TripleOscillator's noise oscillator is not band-limited, which makes the loudness of specific spectral region depend on the sampling rate.

zynskeywolf commented 3 years ago

The samplerate conversion would explain a lot of the problems, but as far as I know no such thing happens during export or live playback unless oversampling is set. There is no "project sample rate", but the instruments themselves work at the samplerate specified for the current operation. The default 44.1kHz is only used during playback and is changed to the specified value when the export starts.

Using jack, I changed the playback samplerate to 96kHz. The sound is correct when played live and the exported files are also the same as with 44.1. So I think there is no connection between playback and export in this sense.

I put a Glame low-pass filter on the track and turned the cutoff frequency all the way up.

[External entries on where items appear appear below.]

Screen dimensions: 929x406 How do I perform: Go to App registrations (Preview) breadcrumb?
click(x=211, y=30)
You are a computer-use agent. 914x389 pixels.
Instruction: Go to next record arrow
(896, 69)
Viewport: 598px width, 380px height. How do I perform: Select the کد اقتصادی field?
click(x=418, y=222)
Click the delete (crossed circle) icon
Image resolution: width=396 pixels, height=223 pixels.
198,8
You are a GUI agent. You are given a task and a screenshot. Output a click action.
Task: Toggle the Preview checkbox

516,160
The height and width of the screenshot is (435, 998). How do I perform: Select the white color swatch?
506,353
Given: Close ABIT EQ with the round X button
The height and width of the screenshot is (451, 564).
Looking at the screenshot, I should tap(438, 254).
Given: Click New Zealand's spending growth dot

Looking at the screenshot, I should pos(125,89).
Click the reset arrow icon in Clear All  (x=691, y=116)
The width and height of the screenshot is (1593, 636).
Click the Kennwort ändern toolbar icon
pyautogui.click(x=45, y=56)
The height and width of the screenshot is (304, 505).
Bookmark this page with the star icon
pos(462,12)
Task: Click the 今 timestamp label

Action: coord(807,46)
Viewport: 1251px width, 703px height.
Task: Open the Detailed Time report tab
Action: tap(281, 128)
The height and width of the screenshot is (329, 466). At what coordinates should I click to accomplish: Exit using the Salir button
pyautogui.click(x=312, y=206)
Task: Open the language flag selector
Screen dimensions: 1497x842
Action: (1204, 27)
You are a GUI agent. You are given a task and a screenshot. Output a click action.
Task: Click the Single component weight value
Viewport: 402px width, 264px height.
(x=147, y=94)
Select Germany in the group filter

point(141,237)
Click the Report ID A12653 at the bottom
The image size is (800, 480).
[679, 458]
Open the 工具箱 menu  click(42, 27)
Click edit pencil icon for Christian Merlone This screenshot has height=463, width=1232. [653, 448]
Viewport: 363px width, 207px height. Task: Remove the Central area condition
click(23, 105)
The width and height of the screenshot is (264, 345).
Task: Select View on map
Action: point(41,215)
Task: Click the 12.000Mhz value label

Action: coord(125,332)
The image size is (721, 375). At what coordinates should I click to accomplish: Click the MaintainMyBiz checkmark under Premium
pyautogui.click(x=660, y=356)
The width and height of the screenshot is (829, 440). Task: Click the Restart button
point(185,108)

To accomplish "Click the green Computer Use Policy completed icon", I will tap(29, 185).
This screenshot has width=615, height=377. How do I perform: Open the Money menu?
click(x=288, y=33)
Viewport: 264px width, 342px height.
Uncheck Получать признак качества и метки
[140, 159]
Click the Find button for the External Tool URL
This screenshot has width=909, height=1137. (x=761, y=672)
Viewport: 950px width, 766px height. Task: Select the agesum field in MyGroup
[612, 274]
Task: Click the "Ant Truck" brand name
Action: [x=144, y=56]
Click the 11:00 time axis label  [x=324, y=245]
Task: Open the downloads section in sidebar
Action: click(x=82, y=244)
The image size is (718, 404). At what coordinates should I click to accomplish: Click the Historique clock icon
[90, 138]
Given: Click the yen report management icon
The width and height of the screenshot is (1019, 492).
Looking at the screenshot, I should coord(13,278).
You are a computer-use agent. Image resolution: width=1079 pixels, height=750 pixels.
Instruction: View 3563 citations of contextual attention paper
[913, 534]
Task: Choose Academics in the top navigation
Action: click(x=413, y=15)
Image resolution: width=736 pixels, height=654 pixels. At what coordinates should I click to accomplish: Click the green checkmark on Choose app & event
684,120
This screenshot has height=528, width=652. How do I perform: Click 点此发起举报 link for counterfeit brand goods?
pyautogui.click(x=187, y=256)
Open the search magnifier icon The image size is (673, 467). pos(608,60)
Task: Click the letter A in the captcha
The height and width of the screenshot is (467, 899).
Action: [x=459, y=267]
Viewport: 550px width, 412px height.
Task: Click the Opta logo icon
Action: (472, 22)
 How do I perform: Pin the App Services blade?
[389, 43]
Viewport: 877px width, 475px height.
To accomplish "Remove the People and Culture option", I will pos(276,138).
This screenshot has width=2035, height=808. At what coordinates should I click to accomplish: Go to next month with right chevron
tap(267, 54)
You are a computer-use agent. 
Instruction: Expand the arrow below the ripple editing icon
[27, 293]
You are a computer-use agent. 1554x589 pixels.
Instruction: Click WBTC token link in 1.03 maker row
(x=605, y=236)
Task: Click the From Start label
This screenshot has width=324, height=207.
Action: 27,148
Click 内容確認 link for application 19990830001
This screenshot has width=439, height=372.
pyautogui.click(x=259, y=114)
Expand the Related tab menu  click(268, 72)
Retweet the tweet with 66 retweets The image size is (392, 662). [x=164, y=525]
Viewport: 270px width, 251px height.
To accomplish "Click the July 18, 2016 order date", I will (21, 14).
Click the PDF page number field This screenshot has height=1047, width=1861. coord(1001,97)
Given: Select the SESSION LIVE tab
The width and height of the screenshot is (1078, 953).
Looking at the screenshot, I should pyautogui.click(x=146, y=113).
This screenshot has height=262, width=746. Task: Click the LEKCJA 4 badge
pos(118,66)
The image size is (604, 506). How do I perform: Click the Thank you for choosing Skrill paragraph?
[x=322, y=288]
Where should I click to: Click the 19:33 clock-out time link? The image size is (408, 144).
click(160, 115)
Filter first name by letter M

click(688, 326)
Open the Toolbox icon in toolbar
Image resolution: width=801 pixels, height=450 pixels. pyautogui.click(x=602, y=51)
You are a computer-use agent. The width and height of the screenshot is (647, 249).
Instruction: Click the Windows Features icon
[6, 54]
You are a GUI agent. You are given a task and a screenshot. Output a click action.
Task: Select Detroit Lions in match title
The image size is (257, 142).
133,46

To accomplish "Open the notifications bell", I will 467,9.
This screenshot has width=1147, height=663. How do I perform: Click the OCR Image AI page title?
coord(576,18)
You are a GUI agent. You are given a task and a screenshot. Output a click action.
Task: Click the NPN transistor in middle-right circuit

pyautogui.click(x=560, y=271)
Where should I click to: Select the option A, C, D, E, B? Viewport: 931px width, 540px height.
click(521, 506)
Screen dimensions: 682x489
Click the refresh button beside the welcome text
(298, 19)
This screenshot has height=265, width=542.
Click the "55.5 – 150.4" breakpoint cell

The difference is inaudible but it makes the exported file correct, so I aggree that the main problem is 3osc making a non-bandlimited signal. Also tested with a saw wave, without the low-pass it's aliasing like hell, but sounds perfectly fine with low-pass on it. It can also be the fault of the Sinc algorithm used, at least partially.

he29-net commented 3 years ago

By "project sample rate" I meant Engine::mixer()->processingSampleRate(). AFAIK, it is normally set to the system sample rate, and during export changes to whatever was selected as the output sample rate.

It is true that TripleOsc ideally should not produce any content over ~20 kHz, and there is already #4397 which fixes the issue for all waveform types except noise. My point was that even if we make sure all LMMS native instruments are band-limited, there are still external plugins or other possible sources of signal that goes above 20 kHz.

That's why I think the real problem could be in the way how sample rates are managed and converted -- if done properly, re-sampling to a different rate should not cause this sort of aliasing, even if it starts with signals that have high frequency content.